All we painted on people were lion faces. Even so, our goal is to be creative and make every face unique. We had a couple of trainees along on the event, and the advice I gave them to encourage freedom in their approach to their face designs was: “we are not trying to make people into lions, we are painting onto them a lion mask.
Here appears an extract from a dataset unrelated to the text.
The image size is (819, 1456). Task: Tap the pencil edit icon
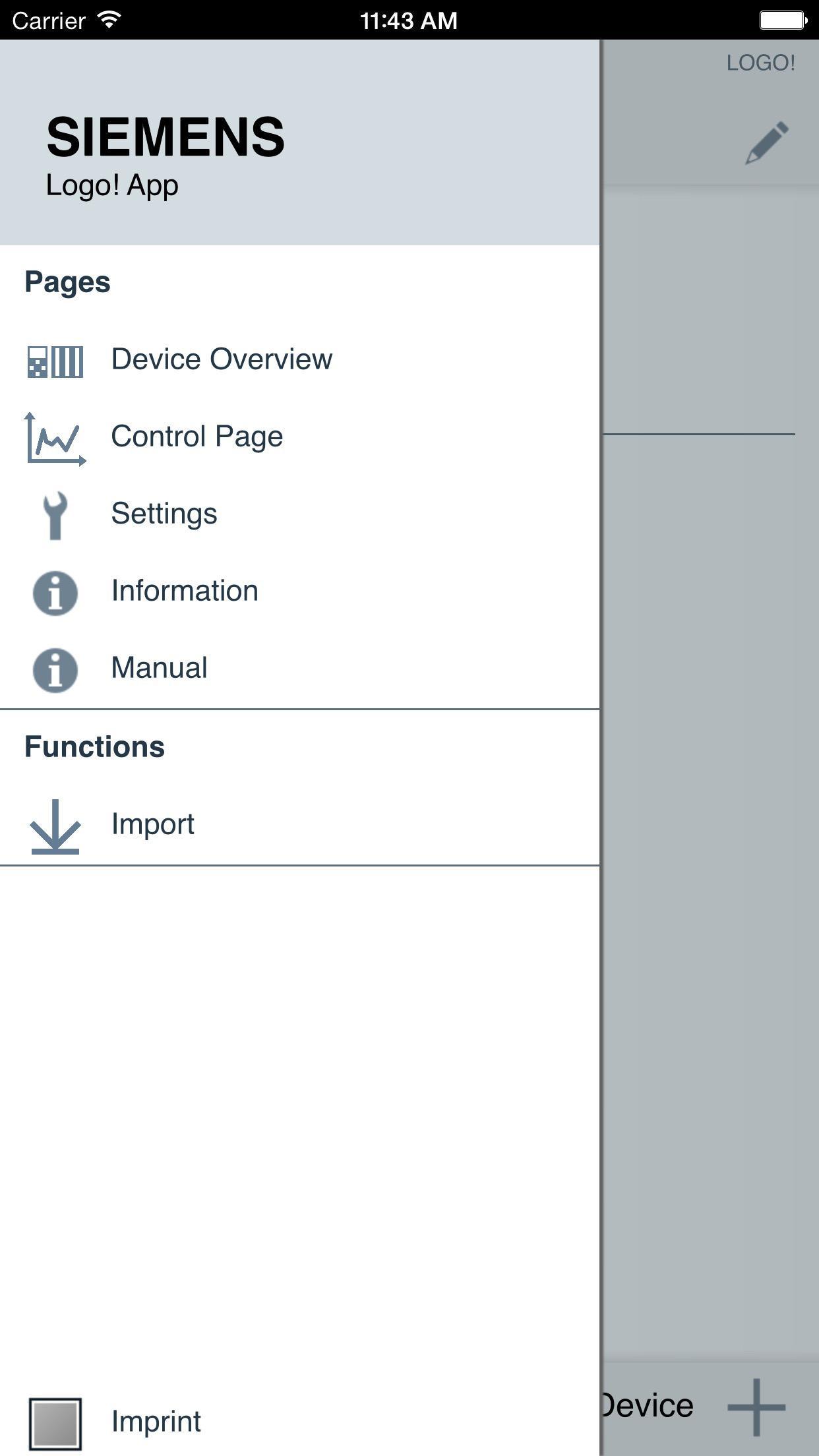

So we are not trying to make the lion realistic, we are creating a work of art that captures the essence of the lion, that feels like a lion, that makes the viewer think ‘lion'”. Facepainting is an art, so nature is not meant to be imitated or reproduced—it is meant to be re-created through the vision of the artist.
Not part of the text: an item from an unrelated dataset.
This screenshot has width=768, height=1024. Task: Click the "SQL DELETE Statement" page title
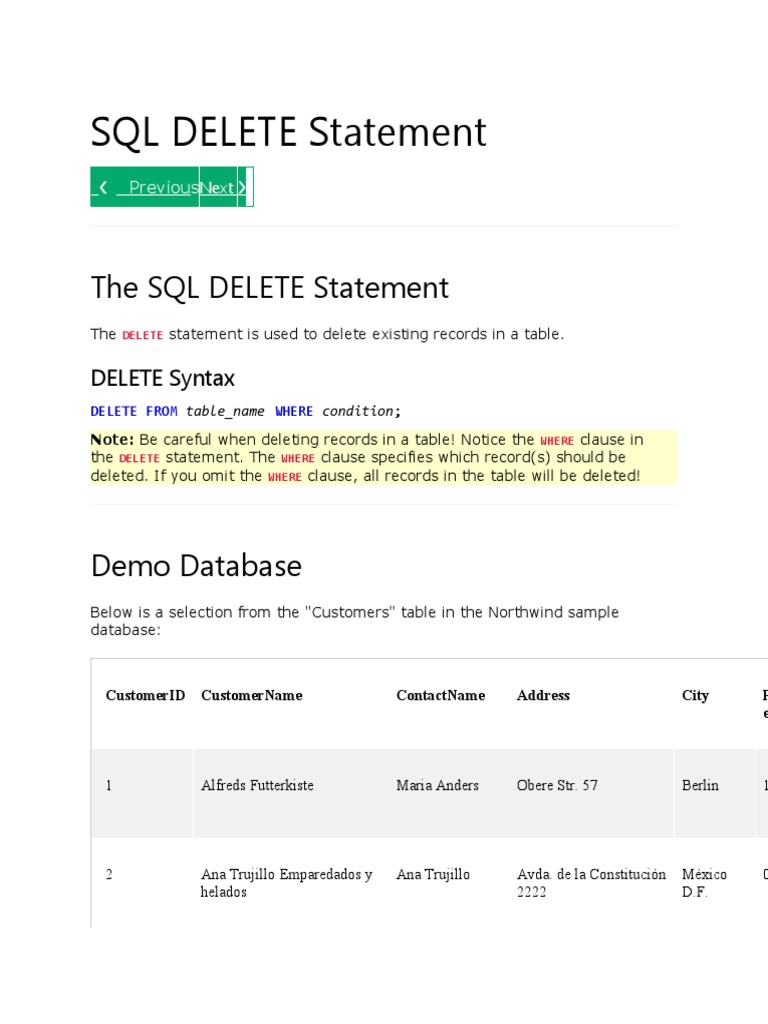click(x=288, y=132)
To learn more about our programs and performances: http://www.agostinoarts.com
- The Kinetic Art of Face Painting – Pt.1: Sending Art off into the World (thestorybehindthefaces.com)
- Facepainting — Tiger Variations
- Asiatic lions of the Gir Forest whose only chance of survival is relocation (dailymail.co.uk)
- and check out this beautiful site dedicated to the preservation of the world’s big cats: Real-life ‘Lion Kings’: African big cats caught on film (greatcatsoftheworld.wordpress.com)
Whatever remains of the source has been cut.